*** Opening of DATA FOR PROCESSING ***
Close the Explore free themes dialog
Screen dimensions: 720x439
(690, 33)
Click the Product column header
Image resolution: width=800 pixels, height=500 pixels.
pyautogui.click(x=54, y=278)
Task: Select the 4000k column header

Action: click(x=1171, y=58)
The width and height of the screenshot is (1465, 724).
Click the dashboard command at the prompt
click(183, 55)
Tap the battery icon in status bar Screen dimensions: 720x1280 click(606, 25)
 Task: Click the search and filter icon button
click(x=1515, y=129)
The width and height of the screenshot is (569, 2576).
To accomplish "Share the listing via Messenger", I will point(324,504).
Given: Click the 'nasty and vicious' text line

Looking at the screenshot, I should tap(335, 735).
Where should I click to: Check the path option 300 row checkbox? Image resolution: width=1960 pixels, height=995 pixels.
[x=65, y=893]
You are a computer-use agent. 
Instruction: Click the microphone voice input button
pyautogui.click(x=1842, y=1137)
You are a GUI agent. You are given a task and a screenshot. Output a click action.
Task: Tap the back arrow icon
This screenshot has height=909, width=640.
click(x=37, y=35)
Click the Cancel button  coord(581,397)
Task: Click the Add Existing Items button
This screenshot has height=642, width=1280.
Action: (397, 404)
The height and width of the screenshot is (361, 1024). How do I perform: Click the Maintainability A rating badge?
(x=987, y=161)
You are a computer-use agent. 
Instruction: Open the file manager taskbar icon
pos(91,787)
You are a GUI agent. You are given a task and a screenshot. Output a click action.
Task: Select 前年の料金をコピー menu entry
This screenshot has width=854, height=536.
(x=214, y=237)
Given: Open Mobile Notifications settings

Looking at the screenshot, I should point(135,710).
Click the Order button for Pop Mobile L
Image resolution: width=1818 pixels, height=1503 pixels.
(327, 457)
*** Close of DATA FOR PROCESSING ***
• WHAT YOU NEED TO DO: Would you please repeat the lines from the one with "This screenshot has width=854, height=536." through the last line of the listing above, exactly and with nothing else?

• OUTPUT FOR THIS EXERCISE:
This screenshot has width=854, height=536.
(x=214, y=237)
Given: Open Mobile Notifications settings

Looking at the screenshot, I should point(135,710).
Click the Order button for Pop Mobile L
Image resolution: width=1818 pixels, height=1503 pixels.
(327, 457)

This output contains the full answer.